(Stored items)
+++++
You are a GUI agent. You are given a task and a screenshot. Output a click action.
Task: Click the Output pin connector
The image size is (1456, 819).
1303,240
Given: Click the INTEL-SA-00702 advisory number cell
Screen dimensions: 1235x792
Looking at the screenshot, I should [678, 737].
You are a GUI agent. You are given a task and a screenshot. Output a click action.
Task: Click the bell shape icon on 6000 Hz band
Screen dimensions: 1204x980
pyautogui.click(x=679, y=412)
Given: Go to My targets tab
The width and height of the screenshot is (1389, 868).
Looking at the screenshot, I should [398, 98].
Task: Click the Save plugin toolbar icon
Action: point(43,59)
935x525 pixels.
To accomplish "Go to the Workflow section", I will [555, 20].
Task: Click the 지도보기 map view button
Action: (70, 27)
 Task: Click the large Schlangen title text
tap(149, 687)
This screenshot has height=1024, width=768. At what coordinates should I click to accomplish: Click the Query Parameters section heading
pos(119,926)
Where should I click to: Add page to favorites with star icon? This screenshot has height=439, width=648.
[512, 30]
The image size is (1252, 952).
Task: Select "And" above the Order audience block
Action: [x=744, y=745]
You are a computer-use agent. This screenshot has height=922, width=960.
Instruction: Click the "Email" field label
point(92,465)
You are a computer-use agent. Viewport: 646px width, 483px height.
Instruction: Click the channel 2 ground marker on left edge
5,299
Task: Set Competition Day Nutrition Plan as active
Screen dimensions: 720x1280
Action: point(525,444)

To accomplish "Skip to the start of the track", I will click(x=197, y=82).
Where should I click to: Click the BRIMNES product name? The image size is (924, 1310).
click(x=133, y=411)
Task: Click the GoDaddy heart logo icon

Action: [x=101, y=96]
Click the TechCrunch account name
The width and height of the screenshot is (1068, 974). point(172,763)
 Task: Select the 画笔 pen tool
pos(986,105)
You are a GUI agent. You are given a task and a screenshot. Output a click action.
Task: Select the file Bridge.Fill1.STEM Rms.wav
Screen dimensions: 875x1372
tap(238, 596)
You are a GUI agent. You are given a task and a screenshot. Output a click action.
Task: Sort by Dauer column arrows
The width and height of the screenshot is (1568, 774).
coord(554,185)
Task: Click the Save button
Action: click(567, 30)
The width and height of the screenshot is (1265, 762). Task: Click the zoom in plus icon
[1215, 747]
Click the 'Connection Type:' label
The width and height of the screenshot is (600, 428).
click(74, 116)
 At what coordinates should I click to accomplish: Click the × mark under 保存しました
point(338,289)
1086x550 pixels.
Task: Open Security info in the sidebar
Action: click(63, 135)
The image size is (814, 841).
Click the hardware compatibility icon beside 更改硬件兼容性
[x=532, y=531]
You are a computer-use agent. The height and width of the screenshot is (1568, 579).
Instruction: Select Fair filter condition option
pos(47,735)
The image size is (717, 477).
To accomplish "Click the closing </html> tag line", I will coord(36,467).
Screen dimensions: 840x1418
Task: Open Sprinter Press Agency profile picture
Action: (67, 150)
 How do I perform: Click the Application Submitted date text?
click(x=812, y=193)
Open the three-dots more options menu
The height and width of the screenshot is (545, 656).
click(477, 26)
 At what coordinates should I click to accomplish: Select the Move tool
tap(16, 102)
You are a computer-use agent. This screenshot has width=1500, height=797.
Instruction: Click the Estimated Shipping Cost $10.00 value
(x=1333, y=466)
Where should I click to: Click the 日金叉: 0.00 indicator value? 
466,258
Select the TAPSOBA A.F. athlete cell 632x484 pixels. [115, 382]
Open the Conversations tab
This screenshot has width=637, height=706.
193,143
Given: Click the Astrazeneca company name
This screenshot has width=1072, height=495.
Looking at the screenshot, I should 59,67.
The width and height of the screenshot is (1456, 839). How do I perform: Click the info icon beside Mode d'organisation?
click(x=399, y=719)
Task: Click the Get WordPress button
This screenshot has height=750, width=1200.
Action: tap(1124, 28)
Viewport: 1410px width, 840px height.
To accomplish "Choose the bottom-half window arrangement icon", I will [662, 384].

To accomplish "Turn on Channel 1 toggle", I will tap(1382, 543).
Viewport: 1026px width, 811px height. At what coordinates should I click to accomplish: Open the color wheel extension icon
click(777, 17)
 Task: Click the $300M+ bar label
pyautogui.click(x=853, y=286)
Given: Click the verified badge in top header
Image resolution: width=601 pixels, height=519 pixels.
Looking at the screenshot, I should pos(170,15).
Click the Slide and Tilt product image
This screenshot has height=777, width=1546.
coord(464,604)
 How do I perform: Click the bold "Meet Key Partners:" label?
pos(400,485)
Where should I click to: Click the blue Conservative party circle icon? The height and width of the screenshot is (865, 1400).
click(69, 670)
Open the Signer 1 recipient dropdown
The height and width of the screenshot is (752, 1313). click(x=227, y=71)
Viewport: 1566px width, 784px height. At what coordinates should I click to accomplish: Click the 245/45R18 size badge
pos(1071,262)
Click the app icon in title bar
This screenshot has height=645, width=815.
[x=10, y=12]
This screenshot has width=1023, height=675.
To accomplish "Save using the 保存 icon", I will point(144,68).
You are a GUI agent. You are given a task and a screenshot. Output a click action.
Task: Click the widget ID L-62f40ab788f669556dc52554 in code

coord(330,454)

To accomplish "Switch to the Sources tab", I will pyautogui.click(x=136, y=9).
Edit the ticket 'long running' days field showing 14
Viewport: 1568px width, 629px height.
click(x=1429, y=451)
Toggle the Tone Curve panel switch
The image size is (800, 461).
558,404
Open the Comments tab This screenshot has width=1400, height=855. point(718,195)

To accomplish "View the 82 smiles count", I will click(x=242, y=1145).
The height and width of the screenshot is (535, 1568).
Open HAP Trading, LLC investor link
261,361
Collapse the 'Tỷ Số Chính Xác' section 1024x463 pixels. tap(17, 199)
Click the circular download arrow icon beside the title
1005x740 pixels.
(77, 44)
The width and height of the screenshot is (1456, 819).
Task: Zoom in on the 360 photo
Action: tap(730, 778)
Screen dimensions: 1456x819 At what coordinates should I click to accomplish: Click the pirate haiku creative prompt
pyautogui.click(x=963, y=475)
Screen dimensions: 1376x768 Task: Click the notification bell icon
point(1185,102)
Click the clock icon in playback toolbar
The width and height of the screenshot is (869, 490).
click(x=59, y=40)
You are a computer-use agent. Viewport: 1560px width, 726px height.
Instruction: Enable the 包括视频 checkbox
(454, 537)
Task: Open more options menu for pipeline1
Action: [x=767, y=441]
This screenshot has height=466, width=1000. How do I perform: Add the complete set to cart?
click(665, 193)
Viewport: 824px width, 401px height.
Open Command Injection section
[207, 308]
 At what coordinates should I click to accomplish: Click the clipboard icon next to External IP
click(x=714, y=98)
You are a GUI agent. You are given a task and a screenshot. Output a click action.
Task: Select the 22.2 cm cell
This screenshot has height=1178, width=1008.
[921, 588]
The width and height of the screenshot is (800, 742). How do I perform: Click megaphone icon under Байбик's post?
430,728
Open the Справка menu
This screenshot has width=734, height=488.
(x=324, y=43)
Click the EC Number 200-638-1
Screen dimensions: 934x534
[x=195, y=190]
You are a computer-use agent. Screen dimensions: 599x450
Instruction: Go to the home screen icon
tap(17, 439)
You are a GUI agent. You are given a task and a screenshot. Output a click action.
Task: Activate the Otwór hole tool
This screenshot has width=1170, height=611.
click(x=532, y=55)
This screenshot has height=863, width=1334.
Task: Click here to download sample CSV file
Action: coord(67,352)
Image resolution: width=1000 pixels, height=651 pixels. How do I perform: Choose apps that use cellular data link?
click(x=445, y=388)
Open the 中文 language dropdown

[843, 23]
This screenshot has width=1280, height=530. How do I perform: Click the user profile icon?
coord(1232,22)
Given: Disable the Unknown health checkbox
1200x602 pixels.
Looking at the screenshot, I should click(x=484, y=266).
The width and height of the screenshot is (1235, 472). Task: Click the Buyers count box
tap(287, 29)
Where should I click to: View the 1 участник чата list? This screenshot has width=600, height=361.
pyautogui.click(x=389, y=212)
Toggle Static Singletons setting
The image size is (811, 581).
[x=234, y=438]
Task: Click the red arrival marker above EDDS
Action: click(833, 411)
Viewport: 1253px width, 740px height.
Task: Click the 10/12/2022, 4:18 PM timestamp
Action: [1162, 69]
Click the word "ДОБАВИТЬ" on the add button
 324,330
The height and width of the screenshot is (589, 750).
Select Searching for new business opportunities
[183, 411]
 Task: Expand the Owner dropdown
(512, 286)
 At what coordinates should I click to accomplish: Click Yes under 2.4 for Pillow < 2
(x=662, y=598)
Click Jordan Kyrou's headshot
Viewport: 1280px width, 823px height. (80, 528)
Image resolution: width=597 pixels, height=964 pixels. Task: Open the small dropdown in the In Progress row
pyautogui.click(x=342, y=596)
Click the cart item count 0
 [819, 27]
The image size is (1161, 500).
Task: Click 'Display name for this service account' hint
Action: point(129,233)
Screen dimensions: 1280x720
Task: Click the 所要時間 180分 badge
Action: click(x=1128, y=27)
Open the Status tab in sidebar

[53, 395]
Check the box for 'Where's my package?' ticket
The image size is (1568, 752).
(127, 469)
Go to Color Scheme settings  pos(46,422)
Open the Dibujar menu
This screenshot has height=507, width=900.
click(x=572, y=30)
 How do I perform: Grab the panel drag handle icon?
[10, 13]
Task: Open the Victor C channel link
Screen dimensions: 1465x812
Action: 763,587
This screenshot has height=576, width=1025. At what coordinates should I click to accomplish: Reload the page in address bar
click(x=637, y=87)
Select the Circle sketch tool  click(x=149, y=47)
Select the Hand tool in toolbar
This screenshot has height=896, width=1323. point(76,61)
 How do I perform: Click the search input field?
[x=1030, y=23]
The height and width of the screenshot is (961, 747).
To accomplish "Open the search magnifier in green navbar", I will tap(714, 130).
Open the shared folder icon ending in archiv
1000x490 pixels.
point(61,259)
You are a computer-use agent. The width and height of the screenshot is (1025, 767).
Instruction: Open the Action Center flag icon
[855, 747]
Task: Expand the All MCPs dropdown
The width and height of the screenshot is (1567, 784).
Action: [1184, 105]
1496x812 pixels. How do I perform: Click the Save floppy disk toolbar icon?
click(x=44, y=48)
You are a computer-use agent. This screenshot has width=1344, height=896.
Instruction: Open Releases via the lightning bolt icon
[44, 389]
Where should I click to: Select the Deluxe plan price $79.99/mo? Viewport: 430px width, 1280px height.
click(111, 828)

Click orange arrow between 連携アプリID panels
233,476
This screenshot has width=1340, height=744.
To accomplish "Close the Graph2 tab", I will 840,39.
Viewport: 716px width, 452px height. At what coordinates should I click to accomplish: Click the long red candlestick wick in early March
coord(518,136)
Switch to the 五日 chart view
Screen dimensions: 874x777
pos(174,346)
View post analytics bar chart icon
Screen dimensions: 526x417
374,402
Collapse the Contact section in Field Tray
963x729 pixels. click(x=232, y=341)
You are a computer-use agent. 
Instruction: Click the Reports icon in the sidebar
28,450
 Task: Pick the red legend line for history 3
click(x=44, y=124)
+++++
Assigned task:
Go through the data above and return each line containing the string "ticket".

Task output:
Edit the ticket 'long running' days field showing 14
Check the box for 'Where's my package?' ticket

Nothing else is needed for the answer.